REPUBLIKA.CO.ID, Oleh: Rudi Agung
Kalau koruptor ditembak mati sebelum diadili, barangkali negeri ini aman sejahtera. Sayang, itu cuma utopis. Sesuatu yang tidak mungkin terjadi di negeri yang hukum bisa dibeli.
Sila tanya napi atau mantan napi mekanisme kehidupan penjara. Bagaimana, uang menjadi tuhan di sana. Peredaran narkoba di penjara, asyiknya mereka bisa nyabu di bui. Bagaimana kemirisan moral penegakan hukum dipertontonkan setiap harinya.
Lalu, sila tanya keluarga korban ihwal kebiadaban Densus menangani mangsanya. Penanganan koruptor, akhlak aparat hukum di kehidupan penjara, dan penanganan teroris oleh Densus: menjadi potret kelam penegakan hukum di negeri ini.
Hari-hari belakangan, kita kembali digegerkan kekejian berdarah. Dari pelbagai sumber, sedikitnya ada 121 korban kebiadaban yang tewas di tangan Densus. Entah berapa anak-anak yang menjadi yatim. Entah bagaimana nasib janda dari para korban.

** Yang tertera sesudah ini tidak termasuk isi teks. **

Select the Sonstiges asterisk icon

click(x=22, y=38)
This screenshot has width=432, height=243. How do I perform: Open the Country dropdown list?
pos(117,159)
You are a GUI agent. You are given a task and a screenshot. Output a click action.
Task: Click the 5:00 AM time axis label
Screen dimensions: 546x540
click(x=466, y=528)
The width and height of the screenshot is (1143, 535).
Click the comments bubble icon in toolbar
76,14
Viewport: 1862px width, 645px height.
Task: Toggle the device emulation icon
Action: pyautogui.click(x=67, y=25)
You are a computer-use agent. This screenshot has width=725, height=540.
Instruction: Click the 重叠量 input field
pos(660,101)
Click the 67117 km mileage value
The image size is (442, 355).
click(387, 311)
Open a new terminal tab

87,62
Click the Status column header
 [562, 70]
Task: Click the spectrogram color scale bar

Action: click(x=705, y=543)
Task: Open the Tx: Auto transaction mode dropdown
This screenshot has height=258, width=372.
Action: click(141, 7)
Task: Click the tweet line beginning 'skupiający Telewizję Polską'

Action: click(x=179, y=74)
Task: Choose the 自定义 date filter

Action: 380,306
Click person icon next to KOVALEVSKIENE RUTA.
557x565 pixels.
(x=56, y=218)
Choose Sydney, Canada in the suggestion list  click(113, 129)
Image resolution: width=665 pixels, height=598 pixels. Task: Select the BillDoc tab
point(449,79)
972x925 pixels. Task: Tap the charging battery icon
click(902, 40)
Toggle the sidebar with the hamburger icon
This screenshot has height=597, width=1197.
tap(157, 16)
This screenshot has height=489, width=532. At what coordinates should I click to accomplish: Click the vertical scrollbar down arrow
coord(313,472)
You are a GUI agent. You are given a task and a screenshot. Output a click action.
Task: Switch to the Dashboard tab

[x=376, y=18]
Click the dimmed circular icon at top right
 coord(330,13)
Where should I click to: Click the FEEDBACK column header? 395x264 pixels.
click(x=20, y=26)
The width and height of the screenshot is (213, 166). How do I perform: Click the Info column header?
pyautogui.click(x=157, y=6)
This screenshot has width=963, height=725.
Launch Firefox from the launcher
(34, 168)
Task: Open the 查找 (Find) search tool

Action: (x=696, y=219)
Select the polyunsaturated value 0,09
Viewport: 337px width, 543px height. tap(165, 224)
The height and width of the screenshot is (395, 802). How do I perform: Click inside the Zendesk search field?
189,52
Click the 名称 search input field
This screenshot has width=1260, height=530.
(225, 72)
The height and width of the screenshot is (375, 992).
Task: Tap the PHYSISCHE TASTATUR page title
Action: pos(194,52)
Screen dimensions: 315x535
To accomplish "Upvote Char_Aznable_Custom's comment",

Hak asasi manusia hanyalah sebuah interpretasi yang diartikan sesuai kepentingan. Bahkan, buku Islam dan Al Quran pernah dijadikan barang bukti kejahatan teroris. Masya Allah. Betapa sakitnya hati umat Muslim. Betapa sabarnya umat ini.
Sampai kini, publik dikelabui standar ganda makna teroris. Seolah teroris hanya pantas disematkan bagi pemeluk agama Islam. Sebagai contoh, pelaku peledakan bom Alam Sutra yang pelakunya non pribumi dan non Islam, tidak disebut teroris.